══ 页面
孟广美:我不晓得啊,因为我们在台湾受的教育可能就是都要有所谓的宗教信仰。那以前我,因为母亲信佛,我妈妈就老带我去庙里上香。然后后来我自己在念大学的时候是基督书院,所以又老得念《圣经》啊,然后到教堂去崇拜什么的。但是我发现我有一个习惯,我其实我祷告我从来不求东西,因为我自己一直跟我自己讲,说你无欲品自高,你别求东西,因为你求了东西人真给了,你还得还的嘛。
然后我还有另外一个理论,我会觉得说,上帝很忙吧,他应该顾不到我这种小事儿吧。
窦文涛:哎,你还别说,广美,我要忏悔,对吧?我对上帝。
孟广美:予取予求。
窦文涛:是做了一种实用主义的一个利用,就是我这个,不堪作为样板的。但是呢,有实用的用处,就是说临时抱佛脚,就是我有时候跟上帝打商量,对吧?
梁文道:商量什么说说看。
孟广美:你答应我什么,我就怎样怎样你,差不多这个意思。
窦文涛:有时候是。我曾经有一个朋友得了这个白血病,我就当时的这个心情啊,是很难过的。然后就到了这个香港宝莲寺大屿山那个大青铜大佛,我认为它是香港的土地爷,就是因为最大的一个佛嘛。然后我就那个什么,就是让他病好了,让他病好的,让他病好,我给钱你,我来给钱,你看我都干过这么。
孟广美:好了吗?
窦文涛:好了。
梁文道:但你想想看,这整件事儿。
窦文涛:好了,后来他回忆说,在这个,他这个你知道啊,这个白血病这个换血啊,这种先要把你全身的那种什么化疗在他到槛儿上的时候,最痛苦的时候身上的皮肤都脱了皮儿,昏迷过去了。他就说他记得一个佛“呼呼”向他走来,还有他好像听见他已故的父亲的声音,说没事儿,这疼过去就好了,就好了。当然这是封建迷信,但确实是我经验的事情。
孟广美:但我真的觉得这是一种意念的力量。
梁文道:哎,我也觉得是,这跟佛一点关系都没有。
窦文涛:对,所以我要忏悔,就是说我确实是做了实用主义的利用。你比如说作为主持人,有些主持的那个场面太大了,压力太大了,非常的紧张。那么我就知道这个危难关头,常念观世音菩萨,老实讲我没有那么信的,我不虔诚。可是呢,我相信信念的力量,因为你知道吗?我觉得人太弱了,有的时候大事儿来了之后,你抗不住的。但是找一个垫背,也不是找一个垫背的,找一个靠一靠。
════
任务要求
1. 请根据这段对话回答下列问题。
(a) 孟广美念大学时上的是什么书院?
(b) 窦文涛为生病的朋友去了香港哪座寺?
(c) 窦文涛说主持压力大时常念哪位菩萨?
2. 请将这段对话中从“窦文涛:是做了一种实用主义的”到“孟广美:但我真的觉得这是一种意念的力量。”的部分再写一遍,并把其中的“白血病”更新为“重病”。
这些记录在此不起任何作用。
══ 数据记录
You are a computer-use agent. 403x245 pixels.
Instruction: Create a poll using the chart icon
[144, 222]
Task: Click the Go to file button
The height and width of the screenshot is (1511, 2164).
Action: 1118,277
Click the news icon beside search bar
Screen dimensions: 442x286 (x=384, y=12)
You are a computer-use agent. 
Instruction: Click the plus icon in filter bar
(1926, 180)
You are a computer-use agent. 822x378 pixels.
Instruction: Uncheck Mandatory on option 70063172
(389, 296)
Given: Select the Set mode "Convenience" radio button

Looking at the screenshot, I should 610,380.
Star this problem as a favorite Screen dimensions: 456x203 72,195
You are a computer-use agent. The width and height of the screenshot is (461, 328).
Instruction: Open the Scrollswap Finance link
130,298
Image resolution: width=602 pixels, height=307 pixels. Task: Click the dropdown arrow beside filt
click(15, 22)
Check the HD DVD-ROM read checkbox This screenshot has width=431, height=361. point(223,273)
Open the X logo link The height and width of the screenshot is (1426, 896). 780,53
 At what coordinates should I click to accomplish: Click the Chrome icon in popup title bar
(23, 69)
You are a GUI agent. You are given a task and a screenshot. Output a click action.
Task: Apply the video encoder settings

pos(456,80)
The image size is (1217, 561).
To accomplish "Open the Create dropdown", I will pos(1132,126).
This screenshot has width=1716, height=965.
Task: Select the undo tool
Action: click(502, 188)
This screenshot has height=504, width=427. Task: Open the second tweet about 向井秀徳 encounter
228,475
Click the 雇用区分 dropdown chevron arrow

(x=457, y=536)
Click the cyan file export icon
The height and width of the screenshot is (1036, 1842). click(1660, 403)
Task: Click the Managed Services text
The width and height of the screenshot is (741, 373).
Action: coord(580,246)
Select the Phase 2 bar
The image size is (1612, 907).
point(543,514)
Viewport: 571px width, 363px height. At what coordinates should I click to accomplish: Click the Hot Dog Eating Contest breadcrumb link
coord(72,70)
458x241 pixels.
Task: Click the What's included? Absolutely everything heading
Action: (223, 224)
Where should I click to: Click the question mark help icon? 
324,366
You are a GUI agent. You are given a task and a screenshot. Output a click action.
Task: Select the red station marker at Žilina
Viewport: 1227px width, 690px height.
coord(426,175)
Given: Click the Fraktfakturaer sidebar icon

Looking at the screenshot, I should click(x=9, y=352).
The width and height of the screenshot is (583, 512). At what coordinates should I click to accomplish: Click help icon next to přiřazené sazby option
════
参考答案
1.
(a) 基督书院。
(b) 宝莲寺。
(c) 观世音菩萨。

2.
窦文涛:是做了一种实用主义的一个利用,就是我这个,不堪作为样板的。但是呢,有实用的用处,就是说临时抱佛脚,就是我有时候跟上帝打商量,对吧?
梁文道:商量什么说说看。
孟广美:你答应我什么,我就怎样怎样你,差不多这个意思。
窦文涛:有时候是。我曾经有一个朋友得了这个重病,我就当时的这个心情啊,是很难过的。然后就到了这个香港宝莲寺大屿山那个大青铜大佛,我认为它是香港的土地爷,就是因为最大的一个佛嘛。然后我就那个什么,就是让他病好了,让他病好的,让他病好,我给钱你,我来给钱,你看我都干过这么。
孟广美:好了吗?
窦文涛:好了。
梁文道:但你想想看,这整件事儿。
窦文涛:好了,后来他回忆说,在这个,他这个你知道啊,这个重病这个换血啊,这种先要把你全身的那种什么化疗在他到槛儿上的时候,最痛苦的时候身上的皮肤都脱了皮儿,昏迷过去了。他就说他记得一个佛“呼呼”向他走来,还有他好像听见他已故的父亲的声音,说没事儿,这疼过去就好了,就好了。当然这是封建迷信,但确实是我经验的事情。
孟广美:但我真的觉得这是一种意念的力量。